Skyring wrote:
On 6/4/05, Timwi timwi@gmx.net wrote:
Skyring wrote:
Why not look at the Internet communities that DO work?
How can we when you haven't mentioned what they are?
Are you saying that you only know of non-functional Internet communities?
No, I just think that different people have different opinions on what constitutes a community that "works". In my mind, Wikipedia works, but clearly you disagree. So when you tell us to look at something that fulfills _your_ criteria, you should tell us what it is, or we will be left to guess what _your_ criteria are.

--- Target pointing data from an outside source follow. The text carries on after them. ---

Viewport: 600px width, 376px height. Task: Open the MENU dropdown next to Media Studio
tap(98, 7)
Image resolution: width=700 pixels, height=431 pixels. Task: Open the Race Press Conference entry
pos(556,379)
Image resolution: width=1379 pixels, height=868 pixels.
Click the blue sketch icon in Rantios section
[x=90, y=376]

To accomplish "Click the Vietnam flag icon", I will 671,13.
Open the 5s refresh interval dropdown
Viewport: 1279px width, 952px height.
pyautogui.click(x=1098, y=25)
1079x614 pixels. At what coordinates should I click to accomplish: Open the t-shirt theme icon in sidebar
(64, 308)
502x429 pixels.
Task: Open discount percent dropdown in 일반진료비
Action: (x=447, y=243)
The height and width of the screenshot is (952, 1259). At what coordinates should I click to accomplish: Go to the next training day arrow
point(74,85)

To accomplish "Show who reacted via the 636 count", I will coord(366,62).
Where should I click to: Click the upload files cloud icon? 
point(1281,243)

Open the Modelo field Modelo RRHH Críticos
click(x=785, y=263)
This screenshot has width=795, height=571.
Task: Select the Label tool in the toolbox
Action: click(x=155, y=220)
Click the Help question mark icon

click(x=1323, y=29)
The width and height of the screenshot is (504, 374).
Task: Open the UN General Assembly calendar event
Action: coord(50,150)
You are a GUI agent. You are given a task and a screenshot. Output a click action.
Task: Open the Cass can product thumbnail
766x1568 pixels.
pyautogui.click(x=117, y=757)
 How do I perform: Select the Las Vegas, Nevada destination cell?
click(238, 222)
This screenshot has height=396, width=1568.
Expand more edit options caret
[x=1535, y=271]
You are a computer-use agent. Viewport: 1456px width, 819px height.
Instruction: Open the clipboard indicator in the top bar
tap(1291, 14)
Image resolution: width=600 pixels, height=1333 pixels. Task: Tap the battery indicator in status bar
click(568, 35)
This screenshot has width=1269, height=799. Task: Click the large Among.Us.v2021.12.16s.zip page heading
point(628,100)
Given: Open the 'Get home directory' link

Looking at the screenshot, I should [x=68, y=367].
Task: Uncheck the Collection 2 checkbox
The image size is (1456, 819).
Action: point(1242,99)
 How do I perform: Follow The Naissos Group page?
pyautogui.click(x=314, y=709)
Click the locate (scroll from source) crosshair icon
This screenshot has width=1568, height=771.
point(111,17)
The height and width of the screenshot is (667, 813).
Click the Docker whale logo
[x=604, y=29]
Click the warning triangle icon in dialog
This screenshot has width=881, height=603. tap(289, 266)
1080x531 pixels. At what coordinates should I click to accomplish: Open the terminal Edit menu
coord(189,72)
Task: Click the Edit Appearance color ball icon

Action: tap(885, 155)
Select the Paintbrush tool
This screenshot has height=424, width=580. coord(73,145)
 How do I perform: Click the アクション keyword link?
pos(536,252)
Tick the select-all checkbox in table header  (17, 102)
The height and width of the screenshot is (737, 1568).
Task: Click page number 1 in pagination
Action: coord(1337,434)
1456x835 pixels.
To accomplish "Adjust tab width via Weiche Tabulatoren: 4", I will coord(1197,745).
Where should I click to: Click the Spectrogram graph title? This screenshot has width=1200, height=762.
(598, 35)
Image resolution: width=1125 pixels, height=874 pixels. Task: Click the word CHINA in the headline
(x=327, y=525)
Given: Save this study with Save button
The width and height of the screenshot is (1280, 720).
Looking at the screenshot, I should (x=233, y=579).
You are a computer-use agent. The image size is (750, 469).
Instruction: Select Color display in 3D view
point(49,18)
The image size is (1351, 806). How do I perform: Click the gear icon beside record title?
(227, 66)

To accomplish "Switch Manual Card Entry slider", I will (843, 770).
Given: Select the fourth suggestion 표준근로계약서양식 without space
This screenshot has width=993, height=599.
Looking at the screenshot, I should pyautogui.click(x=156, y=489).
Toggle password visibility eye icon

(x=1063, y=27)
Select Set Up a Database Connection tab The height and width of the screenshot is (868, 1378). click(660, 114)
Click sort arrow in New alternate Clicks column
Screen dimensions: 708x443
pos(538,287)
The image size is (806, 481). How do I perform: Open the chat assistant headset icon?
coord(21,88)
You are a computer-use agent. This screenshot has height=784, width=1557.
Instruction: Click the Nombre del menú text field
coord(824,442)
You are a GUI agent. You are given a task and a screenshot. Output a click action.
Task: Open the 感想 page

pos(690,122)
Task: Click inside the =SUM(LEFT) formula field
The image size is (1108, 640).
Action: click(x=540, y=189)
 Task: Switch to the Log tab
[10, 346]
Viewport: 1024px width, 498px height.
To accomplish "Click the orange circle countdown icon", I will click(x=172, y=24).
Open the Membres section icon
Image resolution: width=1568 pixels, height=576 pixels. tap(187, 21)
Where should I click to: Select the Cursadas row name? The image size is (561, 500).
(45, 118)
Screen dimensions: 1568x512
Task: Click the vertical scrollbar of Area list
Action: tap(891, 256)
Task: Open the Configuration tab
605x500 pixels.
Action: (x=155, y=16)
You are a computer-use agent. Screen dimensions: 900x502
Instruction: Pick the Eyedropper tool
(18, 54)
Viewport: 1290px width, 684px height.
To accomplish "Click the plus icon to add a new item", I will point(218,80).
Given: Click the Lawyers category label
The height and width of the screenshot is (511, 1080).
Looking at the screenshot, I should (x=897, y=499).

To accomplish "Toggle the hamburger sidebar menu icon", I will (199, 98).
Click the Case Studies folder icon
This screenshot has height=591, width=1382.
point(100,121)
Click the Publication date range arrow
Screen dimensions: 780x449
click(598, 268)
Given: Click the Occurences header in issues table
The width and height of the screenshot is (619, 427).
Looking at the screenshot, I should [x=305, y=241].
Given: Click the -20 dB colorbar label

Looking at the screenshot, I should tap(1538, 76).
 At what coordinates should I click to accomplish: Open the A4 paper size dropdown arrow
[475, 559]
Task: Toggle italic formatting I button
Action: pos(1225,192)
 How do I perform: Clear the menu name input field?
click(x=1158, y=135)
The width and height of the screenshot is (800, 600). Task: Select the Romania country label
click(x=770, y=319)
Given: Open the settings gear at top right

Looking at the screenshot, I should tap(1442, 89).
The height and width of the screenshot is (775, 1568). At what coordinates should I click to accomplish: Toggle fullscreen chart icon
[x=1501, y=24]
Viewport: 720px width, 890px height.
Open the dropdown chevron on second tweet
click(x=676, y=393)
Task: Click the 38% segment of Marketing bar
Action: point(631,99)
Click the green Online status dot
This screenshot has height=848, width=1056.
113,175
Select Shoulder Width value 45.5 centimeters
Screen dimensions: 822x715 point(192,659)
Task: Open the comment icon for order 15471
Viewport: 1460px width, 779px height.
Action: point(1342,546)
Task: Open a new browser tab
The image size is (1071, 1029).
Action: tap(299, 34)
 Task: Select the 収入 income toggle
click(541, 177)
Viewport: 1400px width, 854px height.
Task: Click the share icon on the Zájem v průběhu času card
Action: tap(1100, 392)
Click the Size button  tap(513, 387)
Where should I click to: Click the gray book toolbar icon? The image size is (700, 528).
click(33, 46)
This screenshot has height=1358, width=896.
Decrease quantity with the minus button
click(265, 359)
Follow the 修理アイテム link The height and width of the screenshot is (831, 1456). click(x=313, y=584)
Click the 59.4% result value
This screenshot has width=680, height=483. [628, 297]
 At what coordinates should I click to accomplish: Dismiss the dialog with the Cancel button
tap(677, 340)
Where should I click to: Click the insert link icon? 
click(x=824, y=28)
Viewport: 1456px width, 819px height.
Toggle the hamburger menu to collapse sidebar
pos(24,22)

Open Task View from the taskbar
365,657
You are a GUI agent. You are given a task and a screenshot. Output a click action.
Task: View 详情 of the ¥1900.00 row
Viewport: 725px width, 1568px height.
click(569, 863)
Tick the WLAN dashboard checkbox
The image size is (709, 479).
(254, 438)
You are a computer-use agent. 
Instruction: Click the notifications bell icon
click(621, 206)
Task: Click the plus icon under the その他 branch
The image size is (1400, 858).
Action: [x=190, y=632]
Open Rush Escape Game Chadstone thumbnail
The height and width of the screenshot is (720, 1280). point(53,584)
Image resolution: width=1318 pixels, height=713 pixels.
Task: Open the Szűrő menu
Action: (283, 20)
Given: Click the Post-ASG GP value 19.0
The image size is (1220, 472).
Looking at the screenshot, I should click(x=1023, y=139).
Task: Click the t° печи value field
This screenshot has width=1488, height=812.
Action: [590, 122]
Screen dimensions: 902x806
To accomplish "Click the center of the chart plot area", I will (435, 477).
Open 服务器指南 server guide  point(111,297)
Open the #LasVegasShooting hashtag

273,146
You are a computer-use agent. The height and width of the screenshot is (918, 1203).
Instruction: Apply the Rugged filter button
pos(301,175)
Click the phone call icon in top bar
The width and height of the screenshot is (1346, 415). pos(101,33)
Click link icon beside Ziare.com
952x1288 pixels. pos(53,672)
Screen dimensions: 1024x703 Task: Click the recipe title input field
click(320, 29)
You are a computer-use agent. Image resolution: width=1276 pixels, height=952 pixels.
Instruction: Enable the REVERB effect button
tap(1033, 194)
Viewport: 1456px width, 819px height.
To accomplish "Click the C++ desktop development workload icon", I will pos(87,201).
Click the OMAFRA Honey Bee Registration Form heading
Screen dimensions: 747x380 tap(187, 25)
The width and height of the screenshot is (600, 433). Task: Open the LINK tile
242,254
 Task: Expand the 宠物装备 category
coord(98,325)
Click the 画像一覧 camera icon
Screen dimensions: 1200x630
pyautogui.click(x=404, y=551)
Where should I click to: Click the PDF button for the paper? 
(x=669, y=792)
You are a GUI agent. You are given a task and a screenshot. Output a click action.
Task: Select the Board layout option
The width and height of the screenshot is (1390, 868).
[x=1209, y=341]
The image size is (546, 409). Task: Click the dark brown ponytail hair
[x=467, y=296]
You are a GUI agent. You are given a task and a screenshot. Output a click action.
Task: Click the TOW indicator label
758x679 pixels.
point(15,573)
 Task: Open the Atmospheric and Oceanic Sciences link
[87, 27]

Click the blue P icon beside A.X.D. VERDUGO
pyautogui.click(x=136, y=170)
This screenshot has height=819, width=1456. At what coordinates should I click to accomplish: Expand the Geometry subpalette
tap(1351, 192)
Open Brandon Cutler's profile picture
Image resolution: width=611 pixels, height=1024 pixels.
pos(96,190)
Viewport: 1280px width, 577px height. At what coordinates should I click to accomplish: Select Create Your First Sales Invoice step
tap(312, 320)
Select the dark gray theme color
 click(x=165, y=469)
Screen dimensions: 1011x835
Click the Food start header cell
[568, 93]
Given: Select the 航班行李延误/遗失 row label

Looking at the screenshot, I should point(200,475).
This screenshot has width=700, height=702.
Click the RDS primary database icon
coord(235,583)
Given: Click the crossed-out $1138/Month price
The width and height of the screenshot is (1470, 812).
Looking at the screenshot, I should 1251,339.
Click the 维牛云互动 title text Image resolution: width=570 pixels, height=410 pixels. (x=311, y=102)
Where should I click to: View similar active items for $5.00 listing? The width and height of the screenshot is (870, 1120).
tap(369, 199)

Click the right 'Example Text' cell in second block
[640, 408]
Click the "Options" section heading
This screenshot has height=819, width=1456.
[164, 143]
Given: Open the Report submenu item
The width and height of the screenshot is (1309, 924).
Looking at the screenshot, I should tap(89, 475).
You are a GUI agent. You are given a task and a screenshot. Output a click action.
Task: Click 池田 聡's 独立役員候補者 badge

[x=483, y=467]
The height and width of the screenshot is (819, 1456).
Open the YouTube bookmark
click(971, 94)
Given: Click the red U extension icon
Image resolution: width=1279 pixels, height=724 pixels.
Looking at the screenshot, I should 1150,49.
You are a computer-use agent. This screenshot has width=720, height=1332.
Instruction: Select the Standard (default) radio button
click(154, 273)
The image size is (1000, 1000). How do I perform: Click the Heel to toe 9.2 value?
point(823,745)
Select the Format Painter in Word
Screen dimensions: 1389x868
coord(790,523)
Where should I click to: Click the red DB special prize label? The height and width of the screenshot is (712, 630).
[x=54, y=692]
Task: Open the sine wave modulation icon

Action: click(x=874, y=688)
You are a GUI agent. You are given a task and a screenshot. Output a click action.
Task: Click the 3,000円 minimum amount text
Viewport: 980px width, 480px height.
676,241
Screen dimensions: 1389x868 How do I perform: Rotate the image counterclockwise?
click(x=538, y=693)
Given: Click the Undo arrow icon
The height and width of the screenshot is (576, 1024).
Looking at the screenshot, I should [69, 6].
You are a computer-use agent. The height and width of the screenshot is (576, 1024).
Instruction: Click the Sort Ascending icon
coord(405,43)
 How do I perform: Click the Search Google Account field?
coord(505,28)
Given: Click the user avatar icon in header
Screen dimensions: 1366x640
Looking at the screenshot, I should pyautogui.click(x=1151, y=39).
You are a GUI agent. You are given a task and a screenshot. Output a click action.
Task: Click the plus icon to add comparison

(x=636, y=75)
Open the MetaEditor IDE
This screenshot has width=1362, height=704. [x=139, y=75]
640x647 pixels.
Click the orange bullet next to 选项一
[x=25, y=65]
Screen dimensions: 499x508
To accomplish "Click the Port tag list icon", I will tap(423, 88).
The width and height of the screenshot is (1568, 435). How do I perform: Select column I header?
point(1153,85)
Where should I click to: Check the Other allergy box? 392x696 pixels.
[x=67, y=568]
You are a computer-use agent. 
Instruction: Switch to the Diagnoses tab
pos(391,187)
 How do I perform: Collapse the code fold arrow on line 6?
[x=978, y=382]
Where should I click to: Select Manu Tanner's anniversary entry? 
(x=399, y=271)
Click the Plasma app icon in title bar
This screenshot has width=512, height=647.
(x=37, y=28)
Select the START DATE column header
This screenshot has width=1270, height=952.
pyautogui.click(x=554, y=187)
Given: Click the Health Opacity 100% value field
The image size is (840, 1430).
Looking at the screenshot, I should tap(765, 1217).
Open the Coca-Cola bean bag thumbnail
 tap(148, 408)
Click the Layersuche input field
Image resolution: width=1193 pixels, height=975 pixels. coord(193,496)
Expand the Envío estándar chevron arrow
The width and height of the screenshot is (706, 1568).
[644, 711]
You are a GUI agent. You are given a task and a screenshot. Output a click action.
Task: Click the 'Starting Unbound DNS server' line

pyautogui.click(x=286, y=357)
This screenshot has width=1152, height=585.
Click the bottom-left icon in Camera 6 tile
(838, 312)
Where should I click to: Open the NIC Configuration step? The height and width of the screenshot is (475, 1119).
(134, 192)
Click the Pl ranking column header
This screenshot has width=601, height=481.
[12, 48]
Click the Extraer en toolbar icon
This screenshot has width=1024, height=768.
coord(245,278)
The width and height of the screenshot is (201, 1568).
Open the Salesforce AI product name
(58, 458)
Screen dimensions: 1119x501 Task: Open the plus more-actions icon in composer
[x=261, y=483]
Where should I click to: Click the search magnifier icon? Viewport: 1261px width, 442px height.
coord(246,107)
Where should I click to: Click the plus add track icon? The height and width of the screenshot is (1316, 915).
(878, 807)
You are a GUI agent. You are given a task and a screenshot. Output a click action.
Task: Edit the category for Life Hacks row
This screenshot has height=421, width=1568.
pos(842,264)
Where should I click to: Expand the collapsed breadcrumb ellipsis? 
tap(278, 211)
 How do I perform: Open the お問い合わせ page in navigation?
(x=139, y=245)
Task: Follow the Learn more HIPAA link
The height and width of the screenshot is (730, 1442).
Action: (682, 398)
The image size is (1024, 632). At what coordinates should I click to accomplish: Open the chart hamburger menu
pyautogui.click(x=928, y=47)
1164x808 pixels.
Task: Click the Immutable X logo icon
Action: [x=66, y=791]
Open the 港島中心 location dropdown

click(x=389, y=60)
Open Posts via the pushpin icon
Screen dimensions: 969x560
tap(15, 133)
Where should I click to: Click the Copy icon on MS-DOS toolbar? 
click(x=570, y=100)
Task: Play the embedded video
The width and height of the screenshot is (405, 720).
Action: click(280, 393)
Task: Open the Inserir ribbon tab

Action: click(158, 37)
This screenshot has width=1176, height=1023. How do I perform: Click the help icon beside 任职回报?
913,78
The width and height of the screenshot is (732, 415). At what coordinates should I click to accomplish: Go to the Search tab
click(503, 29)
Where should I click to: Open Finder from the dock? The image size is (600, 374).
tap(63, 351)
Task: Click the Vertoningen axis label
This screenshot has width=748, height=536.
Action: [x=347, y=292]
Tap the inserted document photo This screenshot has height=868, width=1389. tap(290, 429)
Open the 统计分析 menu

But anyway -- I've noticed elsewhere in the thread that you were probably talking about LiveJournal and BookCrossing. I don't know the latter. As for LiveJournal, you mentioned that it "includes the sort of members who are well-educated, well-spoken, intelligent and fun to be with" -- I might have agreed to that about two or three years ago, but in my experience LiveJournal is increasingly taken over by the illiterate. It is also a long shot to claim that it "works" -- it is the target of avalanches of spam and trolling, and the management barely comes up with features to even come anywhere near combatting it. When a LiveJournal community still has active maintainers, they can keep the noise somewhat down by deleting and banning, but it is a lot of work and not very rewarding (you get a lot of complaints that you have deleted legitimate stuff). In practice, most communities, not to mention all syndicated feeds, do not have (active) maintainers.
I'm not sure why I've written all this, as it doesn't really have anything to do with Wikipedia. LiveJournal is not a creative or collaborative work, so the aspects that make it "work" are entirely irrelevant for Wikipedia.